## [TASK]
Rewrite the data from the line containing "Find the location" through the end of the data, substituting "specific" for "particular" and leaving everything else the same. Omit the pictures from your answer.

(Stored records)
----

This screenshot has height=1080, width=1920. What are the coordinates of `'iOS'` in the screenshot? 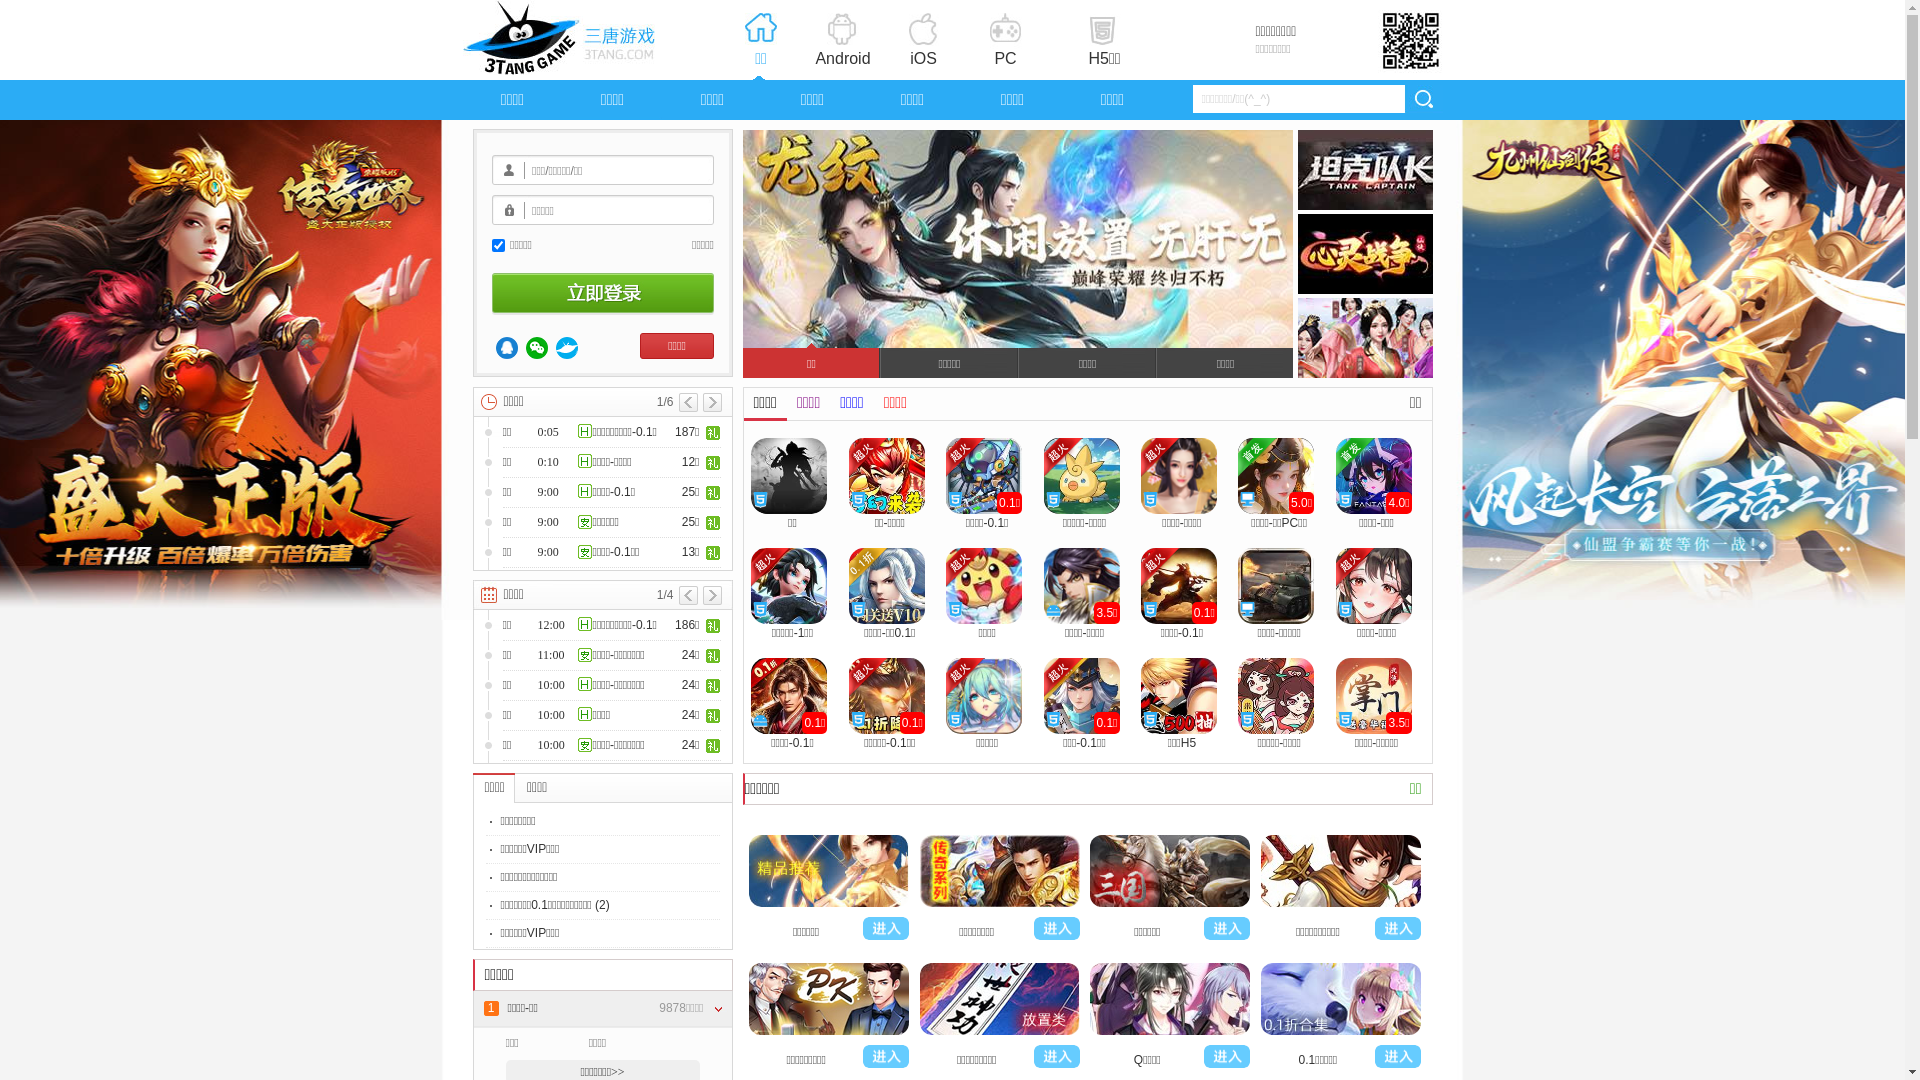 It's located at (921, 41).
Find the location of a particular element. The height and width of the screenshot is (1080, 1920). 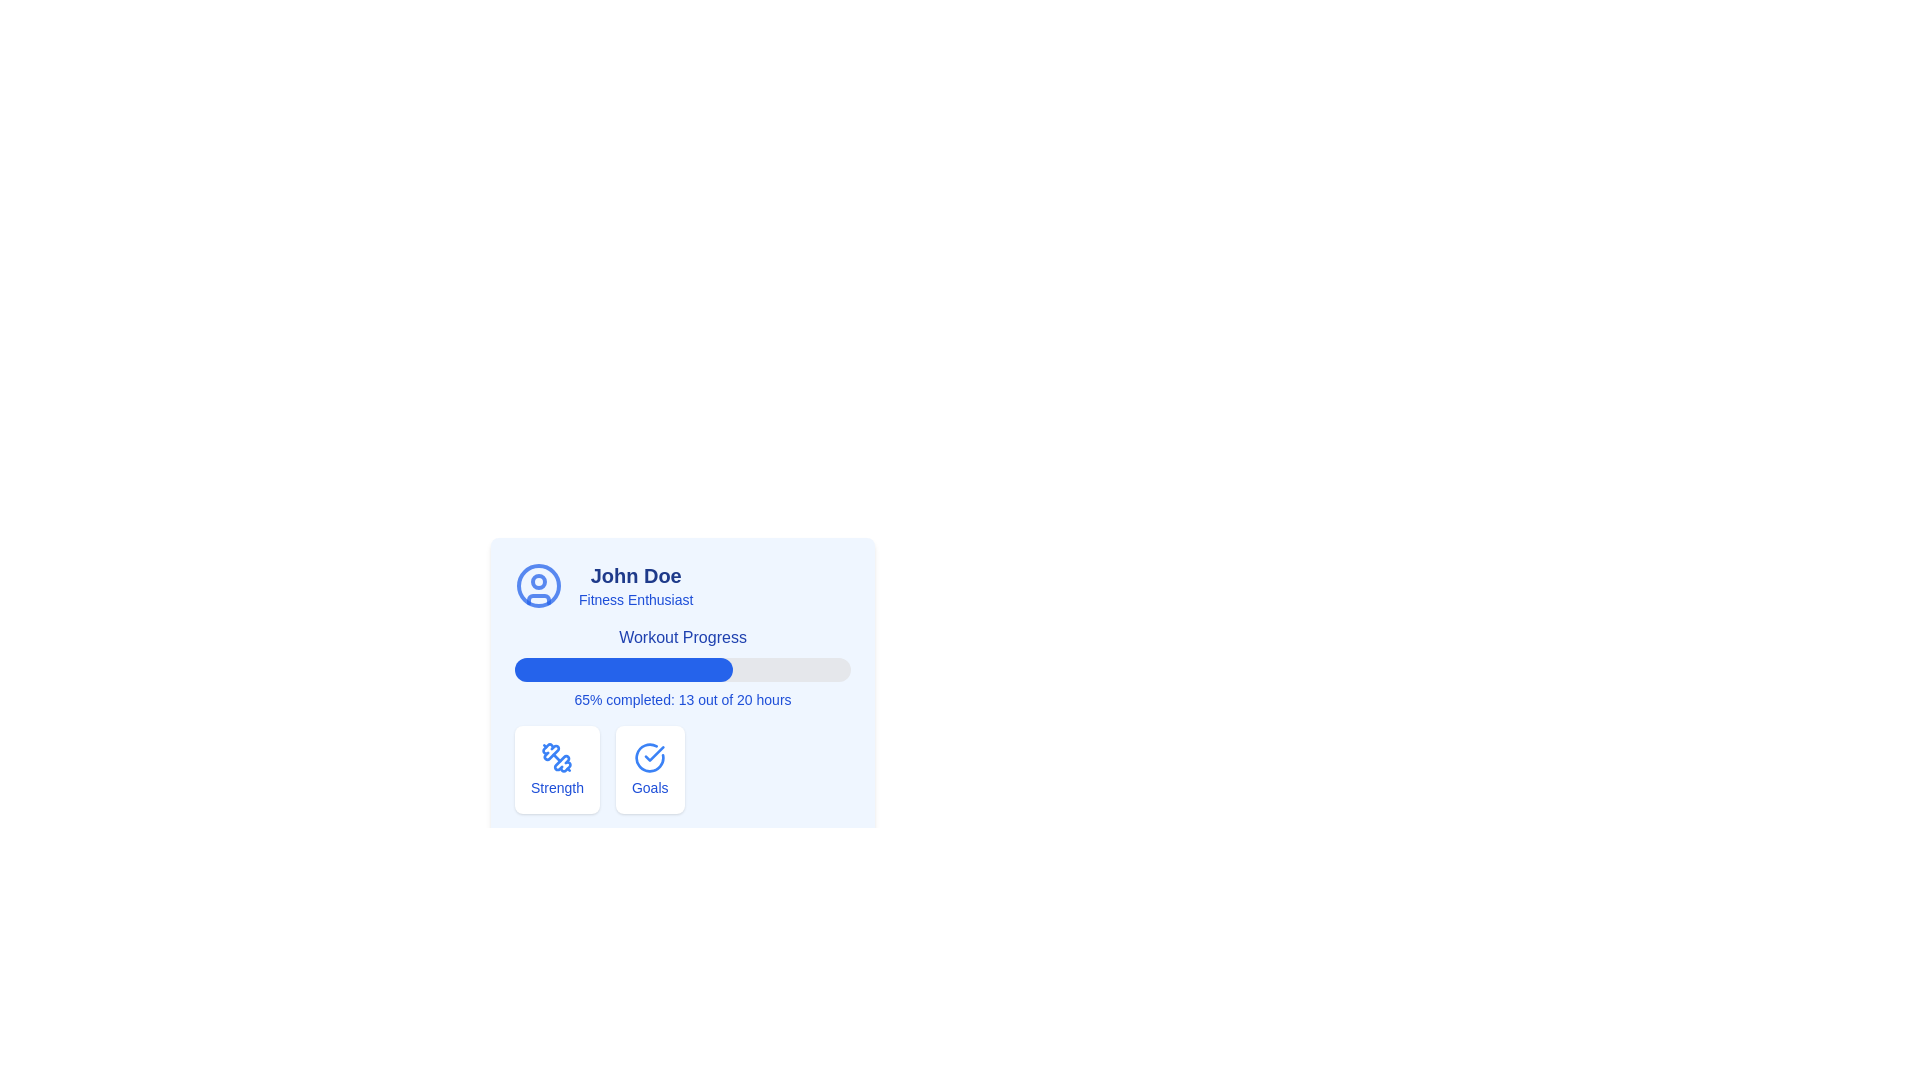

the outermost circle of the user profile icon representing 'John Doe' in the SVG is located at coordinates (538, 585).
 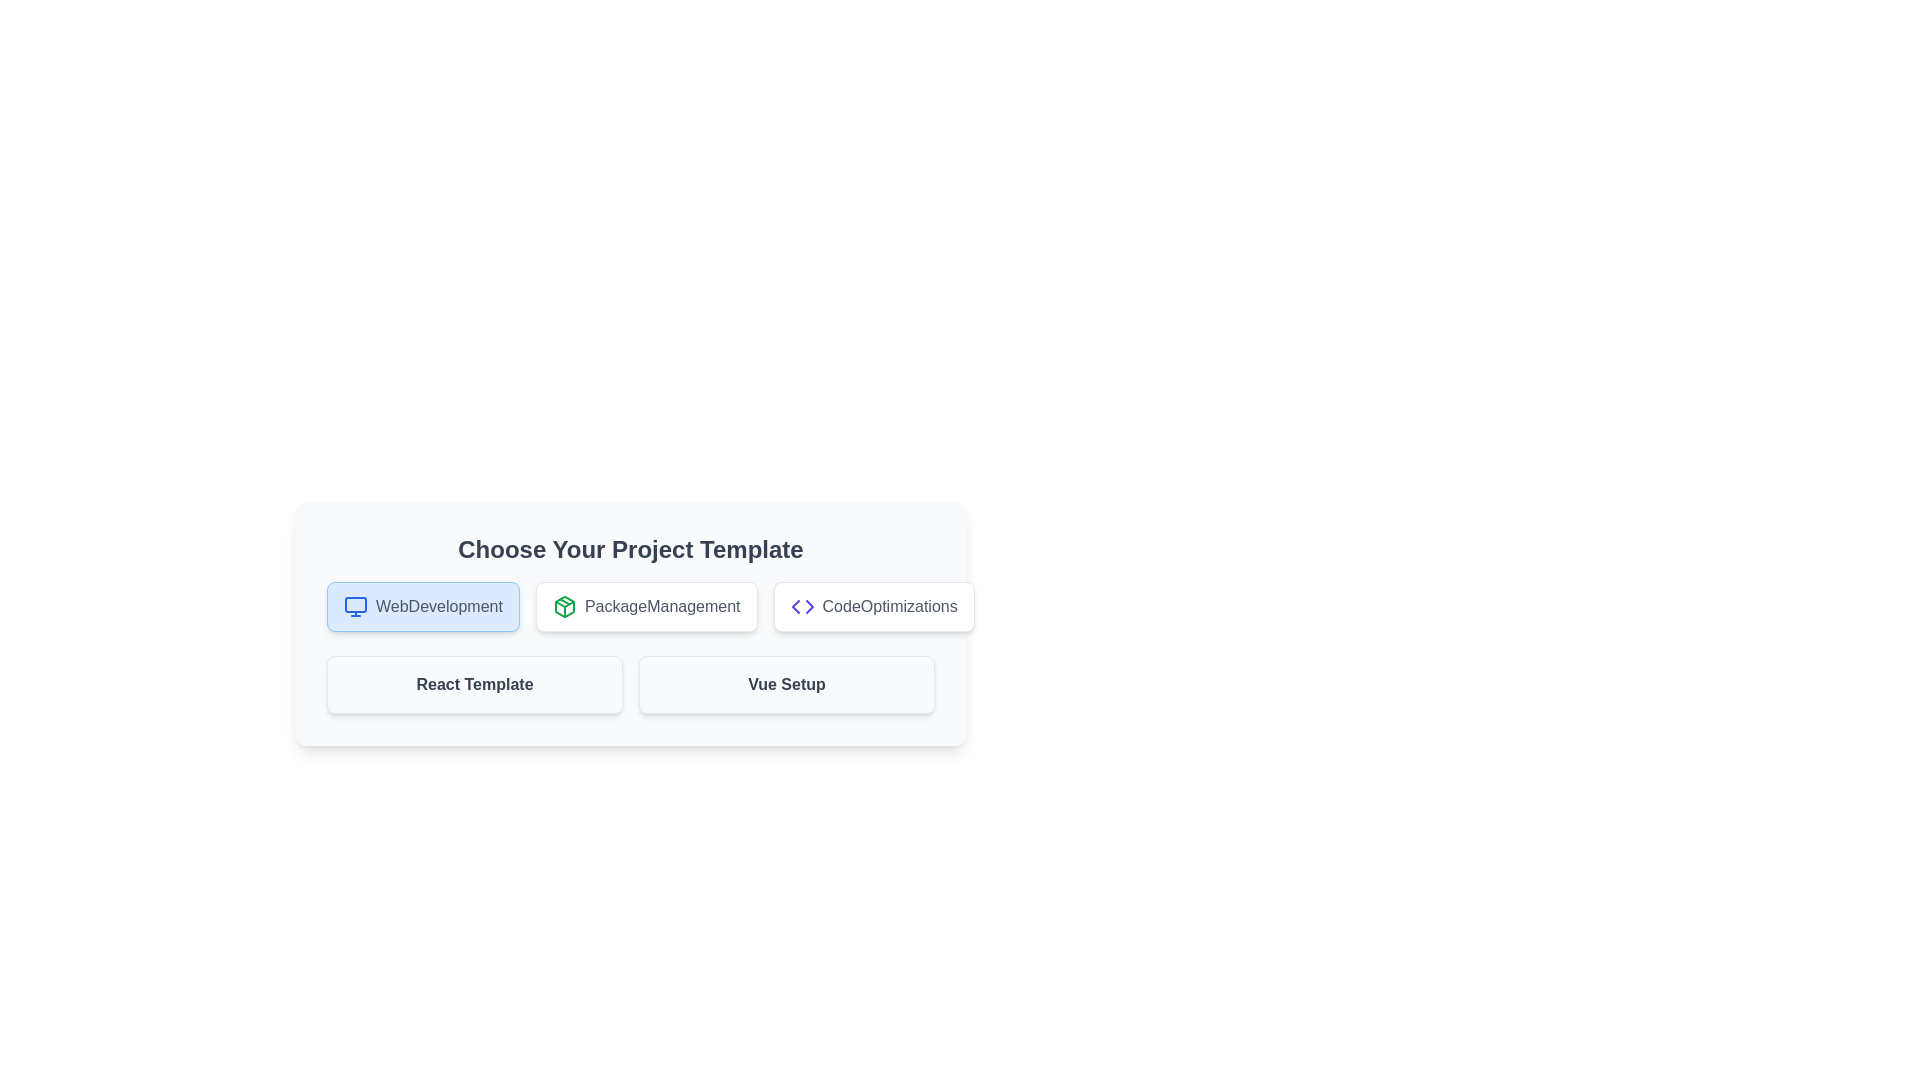 What do you see at coordinates (563, 605) in the screenshot?
I see `the foremost border outline of the cube-like package icon, which visually represents packaging within the larger icon for package management` at bounding box center [563, 605].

----

## [TASK ANSWER]
Find the location of a specific element. The height and width of the screenshot is (1080, 1920). 

the outermost circle of the user profile icon representing 'John Doe' in the SVG is located at coordinates (538, 585).
  What do you see at coordinates (563, 605) in the screenshot?
I see `the foremost border outline of the cube-like package icon, which visually represents packaging within the larger icon for package management` at bounding box center [563, 605].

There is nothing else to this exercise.